EECS 349 Project - Jason Blacher

Final Report

The task I am exploring is attempting to model and predict the scoring trends of NBA players; more specifically, I intend to predict the number of points scored by various players during games of the 2018 NBA playoffs. To achieve this, I aim to figure out if any possible correlation can be found between player performance and social media content, primarily on Twitter. Social media becomes extremely active during important sports contests, as fans, experts, and even players post about games before, during, and after they actually take place. Twitter is the perfect place to analyze social media data, as it primarily consists of short, text-based interactions, is easily searchable, and has a great deal of users across the world. Tweets are quick, easy to send, and even more easily read, shared, and liked. By analyzing the prevalence and popularity of tweets about NBA players, perhaps their performance in games can be analyzed as well.

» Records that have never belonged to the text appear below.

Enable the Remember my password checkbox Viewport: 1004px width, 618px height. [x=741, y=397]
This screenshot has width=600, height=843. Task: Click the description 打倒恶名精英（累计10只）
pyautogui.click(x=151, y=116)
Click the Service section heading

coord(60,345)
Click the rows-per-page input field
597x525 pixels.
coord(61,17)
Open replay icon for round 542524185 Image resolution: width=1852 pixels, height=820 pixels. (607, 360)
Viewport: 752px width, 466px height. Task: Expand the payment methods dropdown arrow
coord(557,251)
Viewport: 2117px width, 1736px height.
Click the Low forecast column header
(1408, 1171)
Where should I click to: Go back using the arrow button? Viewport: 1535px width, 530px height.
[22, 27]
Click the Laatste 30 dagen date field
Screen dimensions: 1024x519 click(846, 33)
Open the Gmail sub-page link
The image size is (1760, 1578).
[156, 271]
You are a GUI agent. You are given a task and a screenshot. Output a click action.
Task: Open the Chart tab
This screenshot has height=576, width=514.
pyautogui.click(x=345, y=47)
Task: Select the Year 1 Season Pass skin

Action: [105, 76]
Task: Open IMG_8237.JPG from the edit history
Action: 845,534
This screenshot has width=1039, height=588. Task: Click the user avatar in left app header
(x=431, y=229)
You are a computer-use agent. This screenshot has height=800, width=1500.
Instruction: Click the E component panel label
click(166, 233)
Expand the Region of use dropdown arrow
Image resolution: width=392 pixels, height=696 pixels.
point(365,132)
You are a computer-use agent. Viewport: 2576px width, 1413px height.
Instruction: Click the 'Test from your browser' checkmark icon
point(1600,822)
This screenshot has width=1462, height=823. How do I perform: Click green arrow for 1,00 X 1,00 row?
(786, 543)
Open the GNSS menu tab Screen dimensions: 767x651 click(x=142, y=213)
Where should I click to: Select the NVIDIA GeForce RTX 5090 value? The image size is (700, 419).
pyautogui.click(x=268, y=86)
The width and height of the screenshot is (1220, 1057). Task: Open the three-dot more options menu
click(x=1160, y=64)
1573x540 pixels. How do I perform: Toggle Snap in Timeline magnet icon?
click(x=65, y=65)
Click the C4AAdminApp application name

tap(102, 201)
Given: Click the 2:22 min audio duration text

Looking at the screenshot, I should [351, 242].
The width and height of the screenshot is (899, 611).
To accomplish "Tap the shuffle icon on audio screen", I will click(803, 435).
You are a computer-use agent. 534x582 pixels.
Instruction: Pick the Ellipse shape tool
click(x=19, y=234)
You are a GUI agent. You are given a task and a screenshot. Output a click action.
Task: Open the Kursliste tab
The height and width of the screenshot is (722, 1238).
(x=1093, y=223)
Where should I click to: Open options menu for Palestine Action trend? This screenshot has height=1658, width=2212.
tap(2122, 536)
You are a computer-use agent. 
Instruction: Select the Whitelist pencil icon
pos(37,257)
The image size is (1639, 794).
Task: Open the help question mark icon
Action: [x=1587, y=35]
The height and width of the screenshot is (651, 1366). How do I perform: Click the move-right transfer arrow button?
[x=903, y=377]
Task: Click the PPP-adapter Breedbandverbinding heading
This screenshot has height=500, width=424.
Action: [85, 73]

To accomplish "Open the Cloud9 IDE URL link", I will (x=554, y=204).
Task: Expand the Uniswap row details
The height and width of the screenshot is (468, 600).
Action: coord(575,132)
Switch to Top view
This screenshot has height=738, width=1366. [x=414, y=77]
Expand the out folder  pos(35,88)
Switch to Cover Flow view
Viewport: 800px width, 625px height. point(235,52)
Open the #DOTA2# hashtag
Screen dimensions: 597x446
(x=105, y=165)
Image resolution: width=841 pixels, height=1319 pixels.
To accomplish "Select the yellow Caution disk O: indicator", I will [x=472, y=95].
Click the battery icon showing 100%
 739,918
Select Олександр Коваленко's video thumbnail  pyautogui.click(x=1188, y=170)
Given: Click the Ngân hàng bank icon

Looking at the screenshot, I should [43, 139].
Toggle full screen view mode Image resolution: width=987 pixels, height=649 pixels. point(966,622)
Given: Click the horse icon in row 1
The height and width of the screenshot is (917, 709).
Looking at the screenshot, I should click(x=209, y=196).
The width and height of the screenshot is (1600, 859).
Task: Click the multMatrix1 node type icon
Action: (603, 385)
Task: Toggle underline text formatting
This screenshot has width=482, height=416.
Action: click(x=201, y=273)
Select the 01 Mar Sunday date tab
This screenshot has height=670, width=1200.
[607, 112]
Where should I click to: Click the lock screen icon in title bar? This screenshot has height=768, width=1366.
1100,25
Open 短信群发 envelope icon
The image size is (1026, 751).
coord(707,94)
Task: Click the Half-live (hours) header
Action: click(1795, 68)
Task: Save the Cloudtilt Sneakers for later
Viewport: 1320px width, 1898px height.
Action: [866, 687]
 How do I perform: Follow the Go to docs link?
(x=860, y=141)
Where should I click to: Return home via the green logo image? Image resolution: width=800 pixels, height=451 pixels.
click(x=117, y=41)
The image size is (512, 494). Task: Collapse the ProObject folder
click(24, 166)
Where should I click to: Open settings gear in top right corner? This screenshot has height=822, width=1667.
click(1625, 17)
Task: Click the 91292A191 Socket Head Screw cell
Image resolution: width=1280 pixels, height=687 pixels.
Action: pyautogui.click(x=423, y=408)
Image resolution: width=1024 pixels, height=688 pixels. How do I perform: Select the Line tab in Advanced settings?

This topic is inherently very interesting because if any sort of connection can be found between social media and actual game performance, it could lead to better predictions for player production in games, scoring trends, and overall game results, as well as foster more effective coaching strategies and scouting. Any data analysis to try to predict the outcomes of the ever-erratic field of sports, let alone the individual performances of players in those games, would have enormous potential for many applications. Additionally, with the rise in popularity of social media over the last decade, people have become more and more reliant on it for communication, discussion, and information acquisition. Using this immensely widespread and opportunistic platform as a catalyst for data analysis and machine learning is an incredibly lucrative possibility, and analyzing sports could be just the beginning of one of many potential applications social media can provide us with.

To approach this problem, data acquisition was first required. In order to extract Twitter data, I wrote a custom script using the Tweepy API to repeatedly search for tweets matching a specific set of given parameters. For each team throughout the Conference Semifinals, Conference Finals, and NBA Finals, I selected several high-performing players (three from each team for the Conference Semifinals and Conference Finals, and five from each team for the NBA Finals) and searched for tweets containing each player’s name on each day that the team played a game. After searching up to 5000 tweets (a number dictated by time constraints and Twitter’s restrictions on how often you can query tweets) per player per game, I recorded the number of tweets found with favorites (likes), the number of favorites, as well as the ratio of favorites per tweet. Repeating this throughout all 37 games of the three final rounds of the playoffs resulted in a total of 238 data points.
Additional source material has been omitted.